> _PAGE EXTRACT_:
+-------+
By far the strangest aspiration for nanotech is to enhance humanity out of existence. If some people can dream of nano-medicine that will restore the whole body, other people can dream of nantechnology that will enhance it. And when nanotechnology meets cyber technology – when science manages to integrate machines with the human body – the limits of biology are broken.

Some might worry that too much nano-altering and cyber-enhancing may eventually destroy humanity. For others – transhumanists, they call themselves – that is their plan. “Humanity,” Max More wrote, “is a temporary stage along the evolutionary pathway.” And the Transhumanist FAQ explains: ” ‘Posthuman’ is a term used by transhumanists to refer to what humans could become if we succeed in using technology to remove the limitations of the human condition.”

“Transhuman” is a new term, but something in the idea sounds very old. I think it once went under the name “Superman”.

Before he was a movie, before he was a TV show, even before he was a comic book, Superman was a nihilistic dream. The dreamer was Nietzsche, and this is how he told it:

I teach you the Superman. Man is something that is to be surpassed. What have ye done to surpass man?

All beings hitherto have created something beyond themselves: and ye want to be the ebb of that great tide, and would rather go back to the beast than surpass man?

What is the ape to man? A laughing-stock, a thing of shame. And just the same shall man be to the Superman: a laughing-stock, a thing of shame.

Ye have made your way from the worm to man, and much within you is still worm. Once were ye apes, and even yet man is more of an ape than any of the apes.

Even the wisest among you is only a disharmony and hybrid of plant and phantom. But do I bid you become phantoms or plants?

Lo, I teach you the Superman!

The Superman is the meaning of the earth. Let your will say: The Superman shall he the meaning of the earth!

I conjure you, my brethren, remain true to the earth, and believe not those who speak unto you of superearthly hopes! Poisoners are they, whether they know it or not.

Despisers of life are they, decaying ones and poisoned ones themselves, of whom the earth is weary: so away with them!

Once blasphemy against God was the greatest blasphemy; but God died, and therewith also those blasphemers. To blaspheme the earth is now the dreadfulest sin, and to rate the heart of the unknowable higher than the meaning of the earth! …

What is the greatest thing ye can experience? It is the hour of great contempt. The hour in which even your happiness becometh loathsome unto you, and so also your reason and virtue.

The hour when ye say: “What good is my happiness! It is poverty and pollution and wretched self-complacency. But my happiness should justify existence itself!”

The hour when ye say: “What good is my reason! Doth it long for knowledge as the lion for his food? It is poverty and pollution and wretched self-complacency!”

The hour when ye say: “What good is my virtue! As yet it hath not made me passionate. How weary I am of my good and my bad! It is all poverty and pollution and wretched self-complacency!”
+-------+
> _WHAT YOU NEED TO DO_:
**1)** In the transhumanism passage, who is quoted as calling humanity "a temporary stage along the evolutionary pathway"?
**2)** In the transhumanism passage, list every noun that follows "What good is my" in the quoted Nietzsche lines.
**3)** From the transhumanism passage, extract the wording that begins at "All beings hitherto" and stops after "than surpass man?".

> _DATA SECTION_:
+-------+
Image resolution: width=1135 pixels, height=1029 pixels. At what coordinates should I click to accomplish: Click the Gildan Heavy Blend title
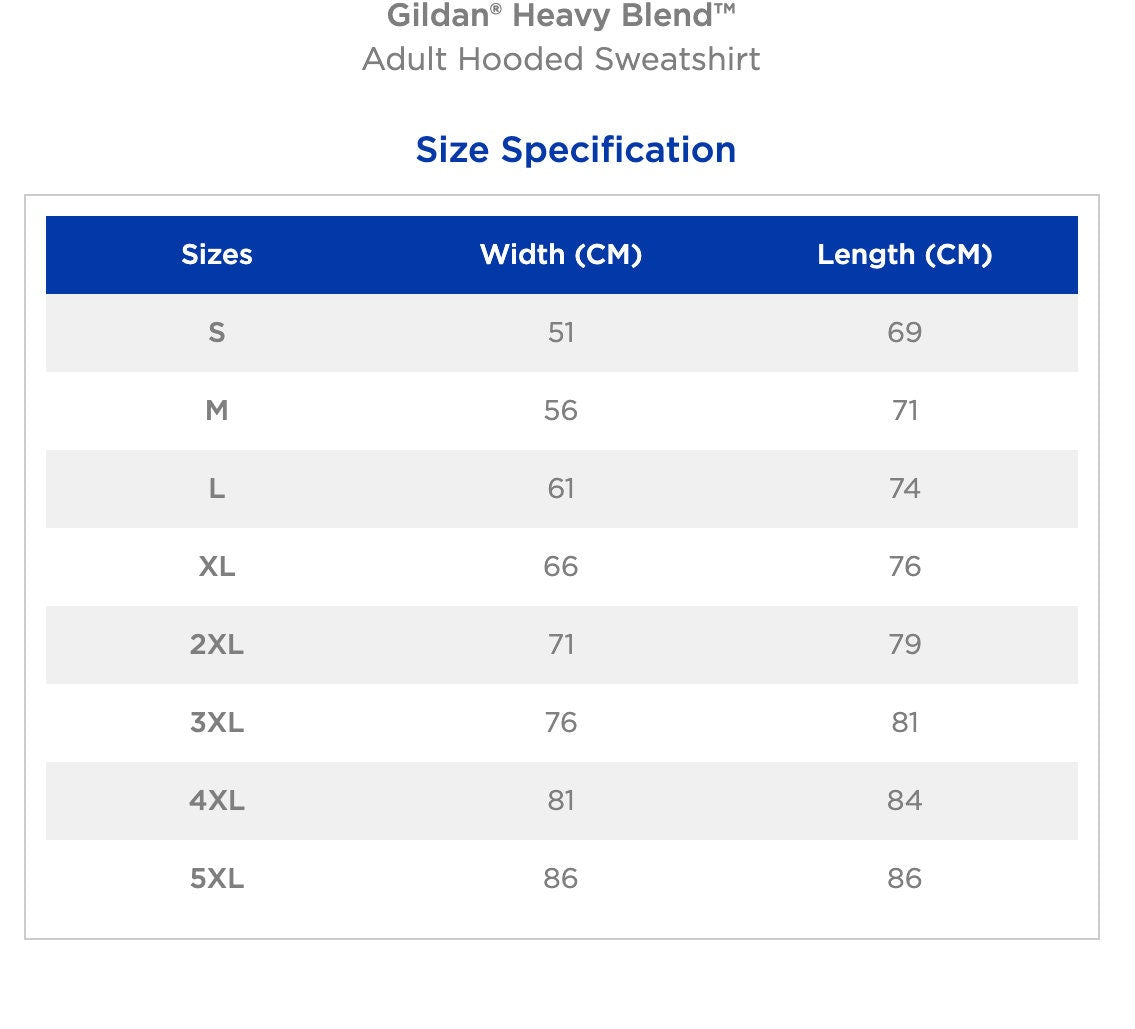pos(561,15)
+-------+
> _RESPONSES BY ITEM NUMBER_:
**1)** Max More

**2)** happiness, reason, virtue

**3)**
All beings hitherto have created something beyond themselves: and ye want to be the ebb of that great tide, and would rather go back to the beast than surpass man?